A few schools use the multiple mini-interview system (MMI). These are a series (4-7) of scenarios that the student is presented with and then questioned about for a very short amount of time. Most schools, however, still use the traditional interview process.

Many schools give you the opportunity to converse with a current medical student before or after your interview. This is an excellent opportunity for you to get an insider view of the medical school from that student’s experiences. Ask about housing, the community, and other aspects about life in medical school that you want to hear from their perspective.


Depending upon the school, admissions decisions might be made monthly, two or three times throughout the year, or all at once in February or March. Whatever the situation, you will be expected to respond within one or two weeks to the offer of acceptance. Usually this is only a note sent back saying you accept. Sometimes a nominal fee is required as well.

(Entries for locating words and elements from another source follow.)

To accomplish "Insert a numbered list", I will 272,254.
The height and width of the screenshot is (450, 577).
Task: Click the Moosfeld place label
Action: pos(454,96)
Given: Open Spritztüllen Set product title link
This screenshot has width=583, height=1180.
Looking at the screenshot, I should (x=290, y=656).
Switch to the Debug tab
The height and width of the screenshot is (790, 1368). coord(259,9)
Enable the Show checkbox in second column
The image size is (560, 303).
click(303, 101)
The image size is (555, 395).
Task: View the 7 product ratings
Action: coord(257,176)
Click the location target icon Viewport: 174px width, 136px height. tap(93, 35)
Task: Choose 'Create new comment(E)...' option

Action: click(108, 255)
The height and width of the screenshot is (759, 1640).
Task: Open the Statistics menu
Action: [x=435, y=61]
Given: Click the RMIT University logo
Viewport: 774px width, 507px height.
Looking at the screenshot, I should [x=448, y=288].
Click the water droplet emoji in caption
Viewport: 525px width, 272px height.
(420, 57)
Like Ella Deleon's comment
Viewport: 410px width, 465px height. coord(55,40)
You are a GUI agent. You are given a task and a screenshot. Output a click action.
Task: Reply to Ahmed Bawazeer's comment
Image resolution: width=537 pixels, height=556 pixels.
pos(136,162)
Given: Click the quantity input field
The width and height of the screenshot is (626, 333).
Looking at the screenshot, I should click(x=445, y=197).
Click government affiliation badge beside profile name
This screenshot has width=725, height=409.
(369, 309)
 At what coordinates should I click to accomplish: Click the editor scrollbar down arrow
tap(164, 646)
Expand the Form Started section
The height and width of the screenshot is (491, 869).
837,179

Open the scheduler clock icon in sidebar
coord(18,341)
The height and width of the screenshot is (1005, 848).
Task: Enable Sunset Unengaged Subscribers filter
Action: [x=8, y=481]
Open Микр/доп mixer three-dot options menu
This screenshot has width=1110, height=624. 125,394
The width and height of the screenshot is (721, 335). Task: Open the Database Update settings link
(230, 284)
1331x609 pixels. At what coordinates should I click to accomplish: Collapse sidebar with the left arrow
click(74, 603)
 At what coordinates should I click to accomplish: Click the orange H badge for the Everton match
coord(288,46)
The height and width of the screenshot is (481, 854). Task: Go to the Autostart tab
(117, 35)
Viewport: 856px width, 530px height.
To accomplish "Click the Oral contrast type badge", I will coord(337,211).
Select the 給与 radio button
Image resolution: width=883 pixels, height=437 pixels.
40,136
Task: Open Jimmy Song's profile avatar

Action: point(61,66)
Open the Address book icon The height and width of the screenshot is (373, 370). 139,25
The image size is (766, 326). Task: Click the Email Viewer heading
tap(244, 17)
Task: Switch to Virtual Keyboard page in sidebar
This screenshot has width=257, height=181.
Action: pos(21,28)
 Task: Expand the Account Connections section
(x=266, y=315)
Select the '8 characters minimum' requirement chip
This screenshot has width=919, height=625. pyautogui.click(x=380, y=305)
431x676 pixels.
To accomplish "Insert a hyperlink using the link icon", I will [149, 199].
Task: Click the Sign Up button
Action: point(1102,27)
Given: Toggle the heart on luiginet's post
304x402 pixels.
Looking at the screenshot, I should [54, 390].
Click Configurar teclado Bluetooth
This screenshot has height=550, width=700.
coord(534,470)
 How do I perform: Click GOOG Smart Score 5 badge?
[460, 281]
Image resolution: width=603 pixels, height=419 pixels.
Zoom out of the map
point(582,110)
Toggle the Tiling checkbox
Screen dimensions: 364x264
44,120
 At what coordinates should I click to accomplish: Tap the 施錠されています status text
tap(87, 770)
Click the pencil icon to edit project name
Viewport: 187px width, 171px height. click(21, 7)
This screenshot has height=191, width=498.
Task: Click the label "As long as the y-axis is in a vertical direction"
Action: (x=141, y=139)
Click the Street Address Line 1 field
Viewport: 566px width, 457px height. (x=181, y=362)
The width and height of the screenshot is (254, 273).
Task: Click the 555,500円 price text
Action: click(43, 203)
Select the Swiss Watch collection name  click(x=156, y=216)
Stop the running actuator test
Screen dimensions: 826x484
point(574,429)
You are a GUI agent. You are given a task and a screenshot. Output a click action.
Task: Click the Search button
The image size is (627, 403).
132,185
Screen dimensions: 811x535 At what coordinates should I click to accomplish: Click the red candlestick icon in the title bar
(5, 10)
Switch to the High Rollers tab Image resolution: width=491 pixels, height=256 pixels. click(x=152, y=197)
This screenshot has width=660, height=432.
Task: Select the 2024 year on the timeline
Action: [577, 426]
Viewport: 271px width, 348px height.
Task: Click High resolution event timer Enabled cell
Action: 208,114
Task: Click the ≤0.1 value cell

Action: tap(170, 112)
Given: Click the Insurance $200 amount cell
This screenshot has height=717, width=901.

What if I get several acceptances?

Obviously, you have preferences. In order to allow students the opportunity to choose from a number of schools that offer them admission, the AAMC has guidelines that the medical schools follow. You can hold multiple acceptances until sometime in May. If you have not made a decision by then, you might have to forfeit your place everywhere. You must officially withdraw your place in writing to other medical schools once you have made your decision. You will probably receive a note from the medical schools in March or April listing all of the schools that have accepted you and seemingly forcing a decision, but you have until May to decide. Some schools have scholarships that are not decided upon until April and you deserve to have the complete picture before making your decision. Once you have, however, you should withdraw from the other schools immediately. You can continue to hold any waiting list slots you may have.

What should I do if I’m not accepted?

First, remember that admission is highly competitive. A denial does not mean you are not “good enough” to become a physician. It simply reflects the overwhelming number of applicants for a small total number of openings.

If you are not successful in gaining admission, you must seriously reconsider your profile. Are your grades a little too low? Pursuit of an advanced degree or matriculation at a post-baccalaureate program designed to strengthen your preparation for medicine have sometimes proven successful in the past for subsequent admission of students with lower GPAs. Is your MCAT score not competitive? Retake the test after serious and intense preparation. If you have been put on the waiting list at a medical school but not admitted, consider re-applying to that school under their early acceptance program. You have already been deemed “acceptable” by being put on the waiting list. By committing yourself to that school, you increase your chances that they will accept you.

Also, feel free to call the schools that did not accept you to get feedback about your application. Most admissions committees will discuss this with you.